The House Republican leadership miscalculated in so quickly backing and passing the proposal from Rep. Ryan, chairman of the Budget Committee. The plan would end Medicare as a public entitlement and convert it to a government-subsidized voucher program, with insurance coverage purchased in the private market.
Following their congressional victories in a November election on which most of their candidates campaigned on smaller government and fiscal conservatism, Republicans appeared confident that Americans were ready for radical changes to cut Medicare spending. The largely negative reaction to the Ryan proposal shows they are not. Medicare is for the most part a popular program and one Americans count on to make sure they have adequate medical care in old age. They want it made solvent, not overhauled.
Democrats have sought to exploit this misstep to political advantage, forcing a vote in the Senate knowing the proposal would fail, but wanting to put Republicans on record in favor of the Ryan plan. Five Republicans defected, opposing the House bill.
Rep. Ryan is right that Medicare needs fixing. The latest annual report of the Medicare trustees concludes the program is carrying $24.6 trillion in unfunded liabilities over the next 75 years. No amount of taxation alone can close a gap that wide. A combination of cost reduction, improved efficiency and increased revenues will be necessary.
President Obama's tepid response is a proposal to create a 15-member appointed board to regulate the organization of health care services and to set prices for doctors, hospitals and other providers. Proponents of this model say it will lead to a more rational approach and a standard of care that reduces redundancy and price padding, while stressing preventive medicine.
Critics call it rationing of care.
In truth, however, both approaches will ration care. Republicans would control costs, and effectively ration care, by limiting the value of vouchers and therefore the quantity and quality of health insurance coverage that nonwealthy senior citizens can afford. President Obama would ration care through strong central control.

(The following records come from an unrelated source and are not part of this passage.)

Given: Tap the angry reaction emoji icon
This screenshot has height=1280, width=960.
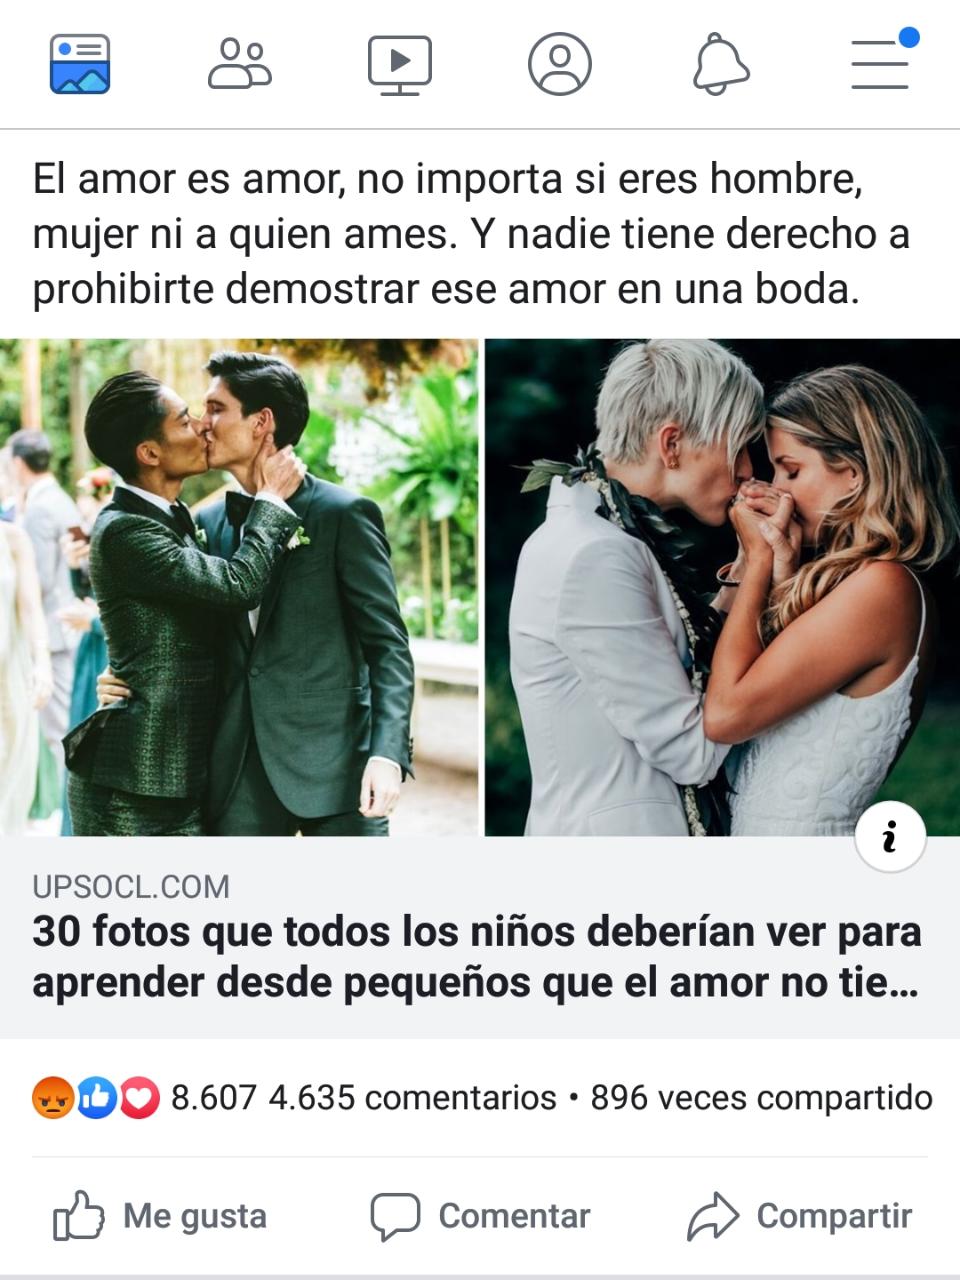Looking at the screenshot, I should click(x=53, y=1098).
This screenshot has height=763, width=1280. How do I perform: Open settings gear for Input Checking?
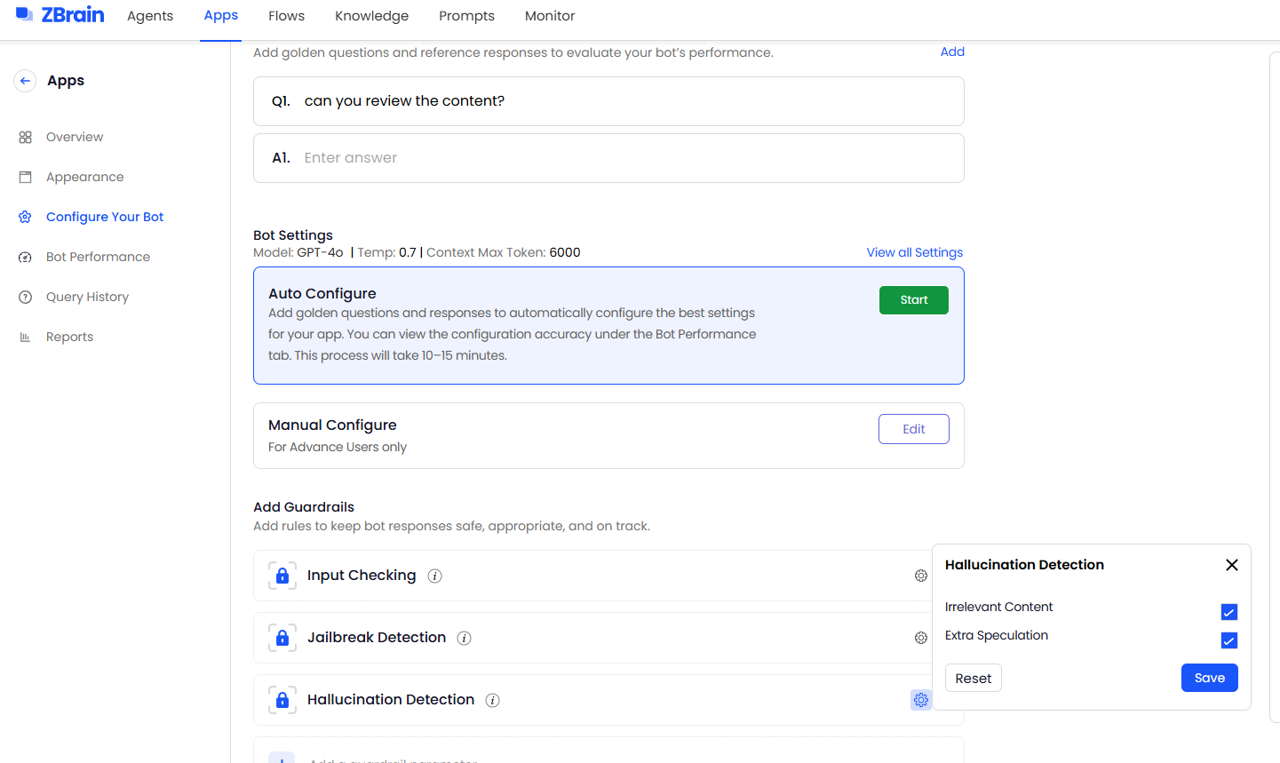pos(921,576)
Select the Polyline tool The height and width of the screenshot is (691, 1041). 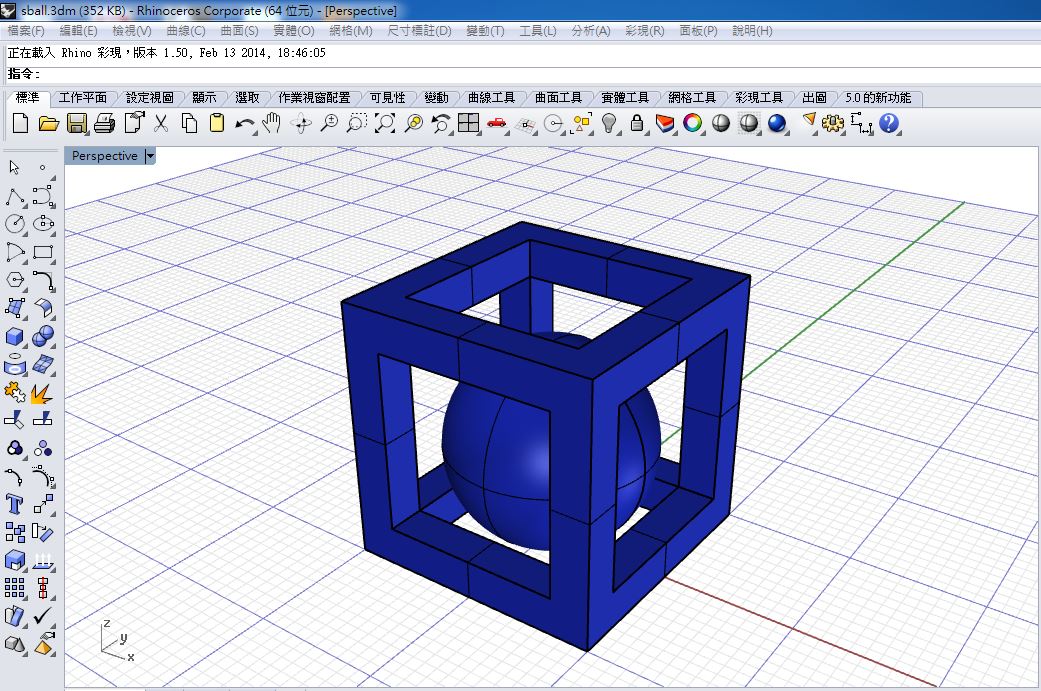click(x=15, y=196)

The reality is Medicare must change. Costs have to be reduced. Any treatment at any price is not a sustainable model. Labeling that rationing of care, or living within one's means, or simply harsh reality makes little difference.
A compromise solution may come from utilizing some form of both models. Traditional Medicare could continue, but within the reality that strict restrictions on cost and care will be necessary as envisioned by the Obama model. Conversely, building on the Medicare Advantage option, senior citizens could opt out and take part in a market-based model closer to the Ryan plan.

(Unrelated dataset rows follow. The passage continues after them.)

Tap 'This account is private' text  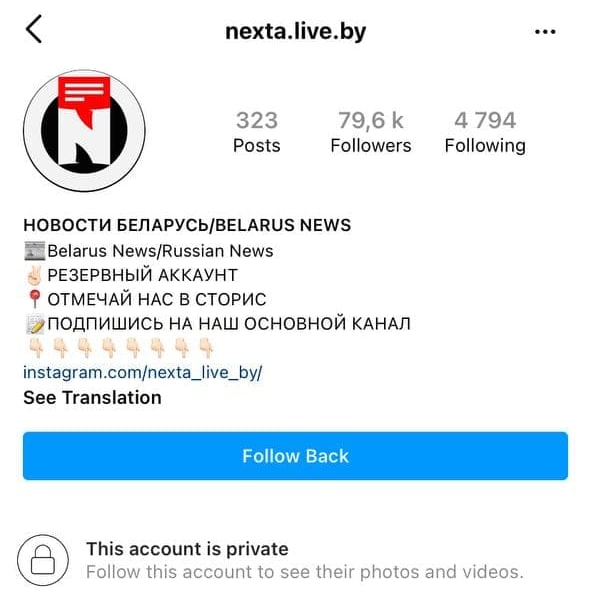point(187,549)
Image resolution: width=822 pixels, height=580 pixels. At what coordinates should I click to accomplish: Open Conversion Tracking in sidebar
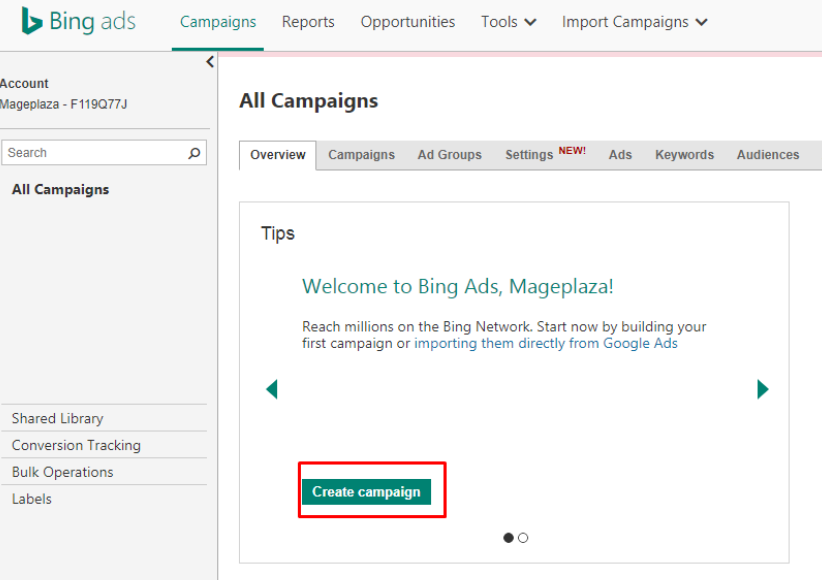click(76, 445)
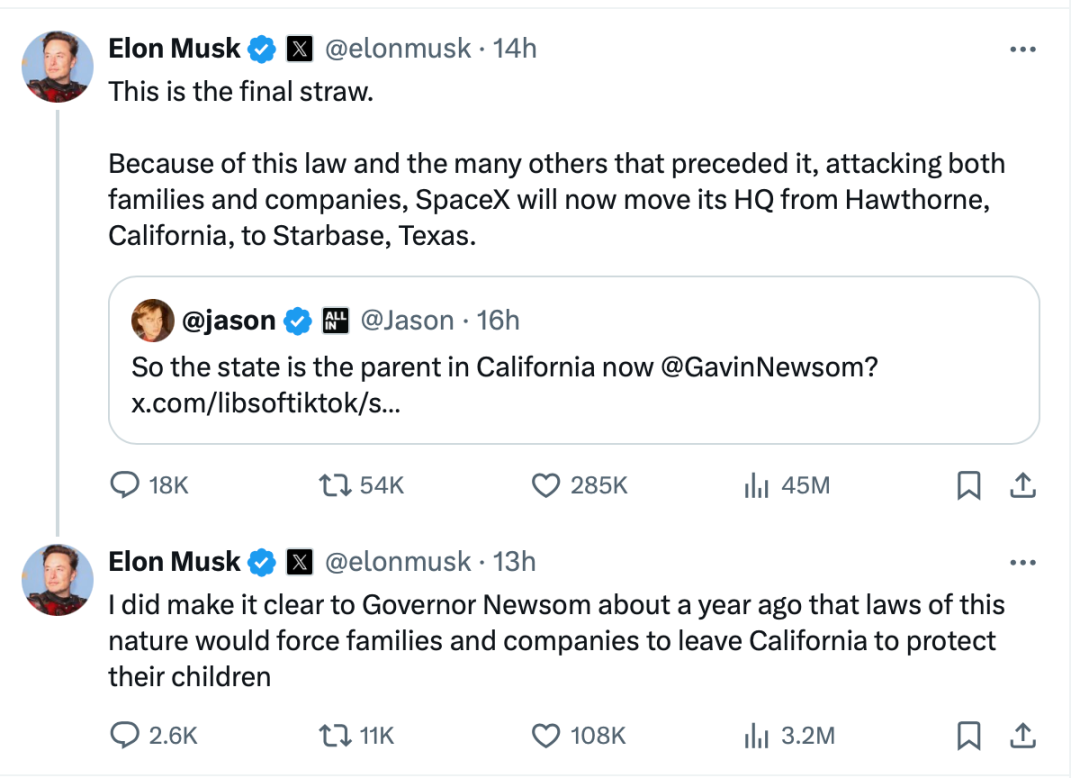The image size is (1080, 778).
Task: Open the second tweet's three-dot more menu
Action: tap(1023, 563)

In time it would likely become clear which approach offered the best care at the lowest cost.
Finding common ground is probably impossible in the current, pre-presidential election environment. But unless the election places one party squarely in control and provides tacit electoral endorsement for one approach or the other, there should be a post-election opportunity for serious discussion and compromise.
The choice doesn't always have to be this or that. Sometimes it can be a little of both.